Le deuxième texte, « Le Grand Imbécile », qui remonte sans doute à 1943, est une farce hyperbolique basée sur un épisode historique réel survenu au cours du siège de Padoue en 1509 : l'auteur imagine que la fin la plus adaptée pour un Mussolini chevauchant gauchement – entravé par son gros cul – à la tête de son armée de sbires, consisterait à se trouver face à la ville natale de Malaparte, Prato, entourée de fortifications, à haranguer contre... une chatte féroce et en présence d'une population hilare !

Il apparaît donc clairement trois styles - voire trois modes d'écriture - distincts qui s'alternent au fil de ces pages : l'intimisme du récit, parfois presque dans le registre impudique du commérage et de la revanche personnelle ; la réflexivité de l'essai, surtout dans les pages de 1931 destinées à un public français jugé imparfaitement conscient de la nature et des dangers du fascisme (d'autant qu'Hitler n'est pas encore au pouvoir en Allemagne) ; la créativité purement littéraire, qui caractérise non seulement « Le Grand Imbécile » mais certaines pages plutôt poétiques ajoutées à « Muss » dans ses versions successives.
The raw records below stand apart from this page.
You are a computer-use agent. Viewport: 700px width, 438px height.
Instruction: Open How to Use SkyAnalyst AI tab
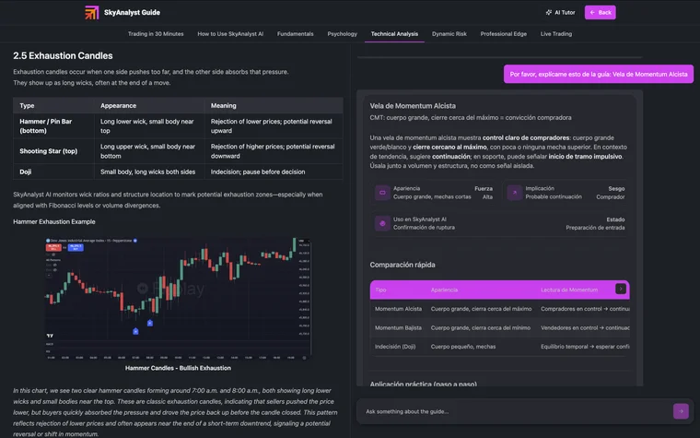[x=230, y=34]
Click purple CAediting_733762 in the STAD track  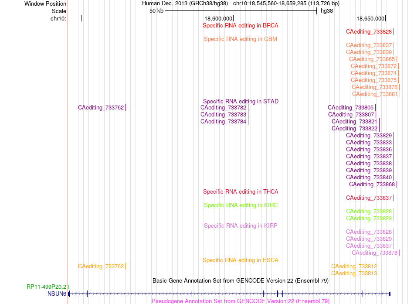(x=101, y=108)
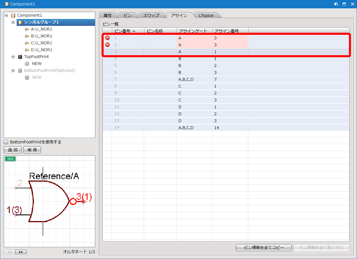The image size is (357, 259).
Task: Click the ピン情報を全てコピー button
Action: pos(264,248)
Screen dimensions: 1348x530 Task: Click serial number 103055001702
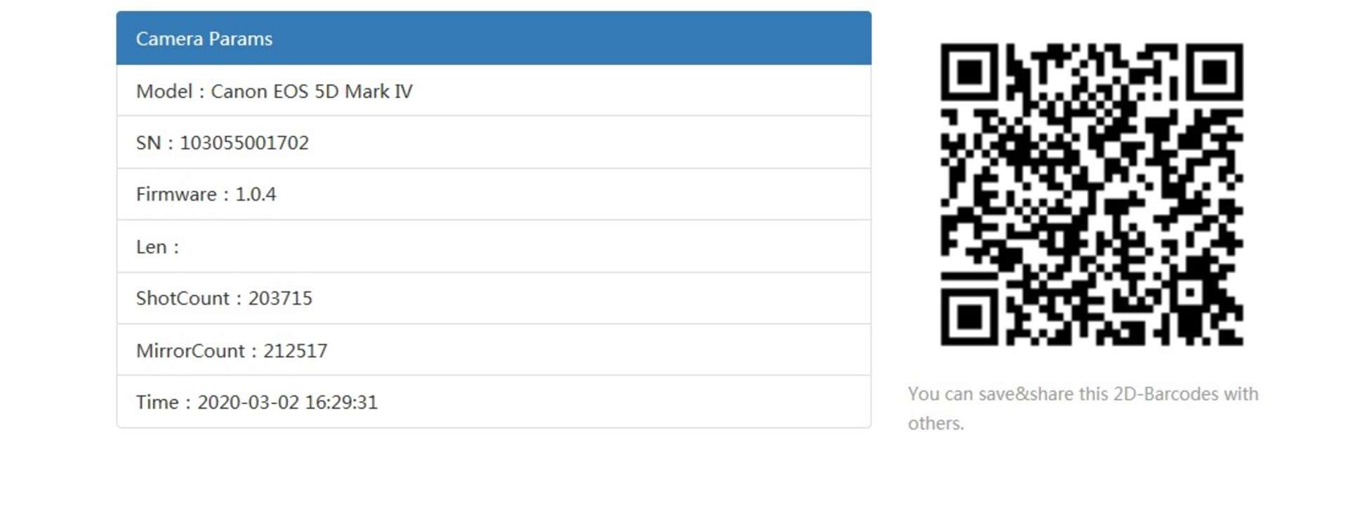click(244, 143)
Je choisis trois extraits qui relèvent du deuxième style, dont un assez long qui constitue une intéressante prise de conscience de la propre position de l'auteur face au fascisme.

« Au fond, la civilisation d'Europe se réduit au respect de quelques préjugés et de conventions. Parmi ces préjugés, le plus caractéristique consiste à condamner toute forme de violence illégale ; et parmi ces conventions, la plus généralement respectée est d'approuver toute forme de violence légale. Les gens honnêtes, qu'ils s'appellent Babbit ou Candide, se sentent parfaitement en règle avec leur conscience quand ils protestent aujourd'hui contre Hitler (comme jadis contre le Duce) et, dans le même temps, approuvent Mussolini avec enthousiasme. Le jour où Hitler aura réussi à légaliser la violence en Allemagne, comme Mussolini l'a fait depuis longtemps en Italie, Babbit et Candide applaudiront Hitler comme aujourd'hui ils applaudissent Mussolini. » (p. 44)

« La condition indispensable pour réussir était que le fascisme n'ait ni programme défini, ni idées claires, ni buts précis. Depuis le début, Mussolini a toujours pris soin d'empêcher que la conscience de la petite bourgeoisie et des masses, dans ce chaos qu'était l'Italie d'après-guerre, trouve un point d'appui concret. Il fallait éviter que le peuple italien, sur cette mer démontée, eût une bouée quelconque à laquelle se raccrocher.
Le Duce, qui possède à un très haut degré la fourberie et le cynisme qui reviennent si souvent dans l'histoire des servitudes politiques en Italie, a eu la grande habileté tactique de faire émerger ce fond trouble de fanatisme qui alourdit et obscurcit la conscience des masses catholiques. » (p. 63)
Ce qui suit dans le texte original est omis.